Selon le fil d’actualité du quotidien français Libération du vendredi 24 novembre, 18h17: «Dans un communiqué publié ce vendredi soir, le porte-parole du ministère des Affaires étrangères du Qatar, Majed al-Ansari, met en avant le rôle de son pays dans la libération des 13 premiers otages du Hamas, qui «ont retrouvé leurs familles en Israël».Dans le cadre de cet accord, «négocié par le Qatar, l’Egypte et les Etats-Unis», «nous avons maintenu des lignes de communication directes avec les deux parties et la Croix-Rouge internationale tout au long du processus», écrit le porte-parole, qui remercie «toutes les parties pour leur coopération» et espère «créer une dynamique dans les heures et les jours à venir afin de prolonger cette pause [dans la guerre] au-delà de la période initiale de quatre jours».

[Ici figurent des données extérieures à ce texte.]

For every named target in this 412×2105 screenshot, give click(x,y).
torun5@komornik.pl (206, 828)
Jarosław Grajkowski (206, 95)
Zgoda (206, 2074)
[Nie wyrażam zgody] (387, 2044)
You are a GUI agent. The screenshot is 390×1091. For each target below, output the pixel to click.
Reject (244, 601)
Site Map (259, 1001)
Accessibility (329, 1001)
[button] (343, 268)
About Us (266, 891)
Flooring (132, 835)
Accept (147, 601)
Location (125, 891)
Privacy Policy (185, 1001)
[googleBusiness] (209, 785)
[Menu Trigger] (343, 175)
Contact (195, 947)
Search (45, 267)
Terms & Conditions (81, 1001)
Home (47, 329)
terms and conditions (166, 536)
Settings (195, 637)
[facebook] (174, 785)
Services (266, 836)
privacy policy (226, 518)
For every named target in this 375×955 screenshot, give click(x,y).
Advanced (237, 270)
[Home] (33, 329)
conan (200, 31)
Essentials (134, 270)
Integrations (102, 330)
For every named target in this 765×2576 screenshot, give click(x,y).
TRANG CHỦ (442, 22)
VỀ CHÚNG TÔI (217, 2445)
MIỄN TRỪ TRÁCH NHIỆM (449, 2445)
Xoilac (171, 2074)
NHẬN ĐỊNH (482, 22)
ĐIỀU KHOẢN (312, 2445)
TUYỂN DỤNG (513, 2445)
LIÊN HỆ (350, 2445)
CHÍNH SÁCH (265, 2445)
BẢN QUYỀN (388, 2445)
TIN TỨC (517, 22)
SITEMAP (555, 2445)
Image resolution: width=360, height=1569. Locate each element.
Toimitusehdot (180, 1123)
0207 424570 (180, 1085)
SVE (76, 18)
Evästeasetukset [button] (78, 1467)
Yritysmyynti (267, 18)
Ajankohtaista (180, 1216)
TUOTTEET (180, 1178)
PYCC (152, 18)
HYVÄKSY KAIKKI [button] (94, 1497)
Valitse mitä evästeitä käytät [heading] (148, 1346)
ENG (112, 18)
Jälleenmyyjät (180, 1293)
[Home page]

18h13: «Le Qatar annonce la libération de 39 femmes et enfants détenus dans les prisons israéliennes. Le porte-parole du ministère des affaires étrangères du Qatar, Majed al-Ansari, a confirmé sur X (anciennement Twitter) la libération de 39 femmes et enfants retenus dans des prisons israéliennes. Cette annonce s’inscrit dans le cadre de l’accord entre Israël et le Hamas, et fait suite à la libération de 24 otages par le mouvement islamiste.

18h06: Les 13 otages libérés de Gaza sont «en territoire israélien», selon Tsahal. Les otages libérés par le Hamas sont arrivés ce vendredi soir «en territoire israélien», a annoncé l’armée israélienne, disant «saluer leur retour chez eux»dans le cadre d’un accord avec le mouvement islamiste palestinien. «Les forces spéciales de l’armée et les services de renseignement israéliens sont actuellement avec les otages libérés» qui ont «subi de premiers examens médicaux en territoire israélien», a fait savoir Tsahal.» (Réd.)